==== Records supplied ====

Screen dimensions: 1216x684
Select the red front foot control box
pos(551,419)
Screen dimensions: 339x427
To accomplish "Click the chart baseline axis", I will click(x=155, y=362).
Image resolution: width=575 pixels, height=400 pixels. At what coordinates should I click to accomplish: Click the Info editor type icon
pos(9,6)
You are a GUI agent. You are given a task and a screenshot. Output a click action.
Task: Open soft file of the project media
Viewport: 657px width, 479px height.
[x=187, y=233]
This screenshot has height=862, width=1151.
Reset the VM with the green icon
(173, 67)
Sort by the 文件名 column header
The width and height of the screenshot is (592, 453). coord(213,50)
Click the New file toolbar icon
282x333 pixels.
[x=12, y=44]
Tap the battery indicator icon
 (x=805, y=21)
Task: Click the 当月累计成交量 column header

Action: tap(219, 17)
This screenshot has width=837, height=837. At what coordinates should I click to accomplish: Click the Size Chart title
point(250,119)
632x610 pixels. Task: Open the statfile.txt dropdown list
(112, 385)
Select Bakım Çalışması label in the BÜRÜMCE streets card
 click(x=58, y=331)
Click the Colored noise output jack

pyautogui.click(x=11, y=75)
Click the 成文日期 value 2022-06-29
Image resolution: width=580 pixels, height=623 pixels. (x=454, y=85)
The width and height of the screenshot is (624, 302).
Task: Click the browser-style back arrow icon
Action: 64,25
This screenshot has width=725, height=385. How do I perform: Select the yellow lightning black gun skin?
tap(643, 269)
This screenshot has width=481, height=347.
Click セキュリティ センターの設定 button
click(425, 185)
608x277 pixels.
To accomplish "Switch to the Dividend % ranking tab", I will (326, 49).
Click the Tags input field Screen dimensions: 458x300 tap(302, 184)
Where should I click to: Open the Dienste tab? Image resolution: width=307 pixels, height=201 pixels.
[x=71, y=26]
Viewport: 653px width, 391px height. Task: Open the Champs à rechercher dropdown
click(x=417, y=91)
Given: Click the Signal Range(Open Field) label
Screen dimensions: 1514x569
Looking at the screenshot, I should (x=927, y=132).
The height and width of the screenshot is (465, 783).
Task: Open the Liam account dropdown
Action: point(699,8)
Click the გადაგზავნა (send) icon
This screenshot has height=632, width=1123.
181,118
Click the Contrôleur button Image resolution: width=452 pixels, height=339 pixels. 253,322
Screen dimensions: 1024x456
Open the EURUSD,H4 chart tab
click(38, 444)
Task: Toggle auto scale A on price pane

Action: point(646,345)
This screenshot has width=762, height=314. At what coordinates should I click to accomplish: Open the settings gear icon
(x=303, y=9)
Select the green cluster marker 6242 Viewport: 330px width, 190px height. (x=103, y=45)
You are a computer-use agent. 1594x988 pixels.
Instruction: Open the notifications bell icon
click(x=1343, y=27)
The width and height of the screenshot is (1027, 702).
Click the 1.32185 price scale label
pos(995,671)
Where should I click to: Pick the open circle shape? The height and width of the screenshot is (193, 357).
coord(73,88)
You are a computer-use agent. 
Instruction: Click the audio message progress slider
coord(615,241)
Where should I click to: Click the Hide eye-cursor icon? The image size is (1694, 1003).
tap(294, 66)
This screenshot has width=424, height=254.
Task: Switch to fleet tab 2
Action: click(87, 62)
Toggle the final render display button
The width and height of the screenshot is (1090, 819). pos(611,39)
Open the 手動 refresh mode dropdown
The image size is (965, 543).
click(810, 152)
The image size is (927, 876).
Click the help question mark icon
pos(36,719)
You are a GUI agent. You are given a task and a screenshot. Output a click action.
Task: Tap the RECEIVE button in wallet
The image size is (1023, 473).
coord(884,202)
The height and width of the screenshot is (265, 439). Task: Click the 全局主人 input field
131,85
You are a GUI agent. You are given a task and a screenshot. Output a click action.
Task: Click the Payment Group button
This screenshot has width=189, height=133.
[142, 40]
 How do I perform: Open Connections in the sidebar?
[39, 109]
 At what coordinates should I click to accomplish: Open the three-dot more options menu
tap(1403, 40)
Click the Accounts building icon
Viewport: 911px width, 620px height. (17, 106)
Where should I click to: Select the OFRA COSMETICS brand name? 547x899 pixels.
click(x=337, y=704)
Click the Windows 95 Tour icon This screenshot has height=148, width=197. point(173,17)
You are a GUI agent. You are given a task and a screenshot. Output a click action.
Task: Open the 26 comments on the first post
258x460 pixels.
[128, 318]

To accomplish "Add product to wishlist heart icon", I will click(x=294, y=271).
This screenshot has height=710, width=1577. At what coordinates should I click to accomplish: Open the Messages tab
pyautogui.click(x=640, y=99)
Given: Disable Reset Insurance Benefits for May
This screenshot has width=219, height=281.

====

▶ What you have to do
Show all lines in the records above that hold "computer".

▶ Finished exercise
You are a computer-use agent. 1594x988 pixels.
You are a computer-use agent. 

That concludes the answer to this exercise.